Arinal dan Mirza, Sudut Pandang Wartawan

Kedua sosok ini siap berkontestasi pada Pilgub Lampung pada 27 November 2024.

Saya dan seorang kawan wartawan media Jakarta sempat “disidang” Arinal dan stafnya di aula Kantor Dishut Lampung terkait pemberitaan di media kami keluarnya berita terbitnya Surat Keterangan Sahnya Hasil Hutan (SKSHH) atau istilah dokumen angkut kayu di Lampung Selatan menuju Padang, Sumatra Barat.

Saat itu, ada larangan kayu hasil hutan menyeberang provinsi.
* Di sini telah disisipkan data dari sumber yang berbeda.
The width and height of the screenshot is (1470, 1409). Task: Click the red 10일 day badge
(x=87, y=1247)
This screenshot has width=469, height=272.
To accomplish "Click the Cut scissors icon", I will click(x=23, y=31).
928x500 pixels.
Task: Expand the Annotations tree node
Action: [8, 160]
Nah, kenapa terbit SKSHH? Beberapa pejabat di Dishut Kabupaten Lampung Selatan diperiksa penyidik PNS Polda Lampung, termasuk pejabat di Dishut Lampung, tidak termasuk Arinal.
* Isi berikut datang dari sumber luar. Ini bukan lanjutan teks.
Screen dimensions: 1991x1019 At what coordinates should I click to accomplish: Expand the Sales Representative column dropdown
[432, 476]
Berita ini sempat ramai di lingkungan Kementrian Kehutanan RI, sampai di telinga menteri yang waktu itu dijabat Malam Sambat (MS) Kaban. Upaya Arinal mengundang kami berdua sangat positif, sekaligus klarifikasi dan verifikasi atas pemberitaan tersebut. Pada saat itu, berjalan normal-normal saja akrab tidak ada bentak-bentak apalagi melecehkan tugas wartawan.

Hal sama ketika Arinal menjabat Asisten II Bidang Ekubang Pemprov Lampung, kondisi pemberitaan tentang pembangunan Lampung biasa-biasa saja, lagi pula jarang wartawan mewawancarainya langsung, karena Gubernur Sjachroedin lebih suka diwawancarai wartawan kapan, dimana, dan apapun kondisinya. Jadi, sumber berita langsung dari gubernurnya, penentu kebijakan tak pusing-pusing wartawan.

Ketika menjabat Sekdaprov Lampung dibawah Gubernur Lampung M Ridho Ficardo, bahkan saat menduduki kursi BE 1, Arinal semakin “garang” sama wartawan. Banyak hal yang bersentuhan dengan kebijakan Pemprov Lampung, Arinal menanggapinya dengan “sinis”. Seakan beberapa pertanyaan wartawan kepadanya ingin “menjatuhkan” atau ingin “menuduhnya”. Sikap su’udzhon kepada wartawan ini selalu ia tempatkan di shaf depan dibandingkan sikap husnudzon.

Pertanyaan-pertanyaan wartawan, banyak ia jawab dengan nada dan komentar “tidak bersahabat”. Bahkan, beberapa pertemuan di kantor gubernur dan di luar, terkadang ia melontarkan langsung “kekerasan verbal” kepada wartawan dan nama medianya di tengah publik, yang belum tentu benar tudingannya. Ia tidak sadar bahwa dia pejabat publik, bukan pemilik perusahaan keluarga. Ujung-ujungnya, biasa, minta maaf. (Data raport merahnya dapat dilihat di situs AJI Bandar Lampung).

Padahal, wartawan bekerja berdasarkan Undang Undang Nomor 40 Tahun 1999 tentang Pers yang dibaluti Kode Etik Jurnalistik (KEJ). Profesi ini menjadi pilar keempat di negeri ini, untuk mengawasi jalannya pemerintahan agar sesuai dengan koridor dan atau on the track. Bila ada (segelintir) wartawan atau medianya yang “macam-macam” tidak sesuai dengan UU atau KEJ, publik dan pejabat dapat menempuh sesuai jalurnya, bukan dengan cara-cara premanisme.

Saya tidak tahu kenapa Arinal berubah seperti ini sampai kini? Berbeda dengan gubernur-gubernur Lampung sebelumnya. Konon katanya, ia justru bersahabat dengan (segelintir) “petinggi” wartawan di Lampung. Tapi, buktinya, sikap ini tidak menghilang, malah makin jadi, dan atau memang sengaja dijadi-jadiin? Wallahua’lam bishawab.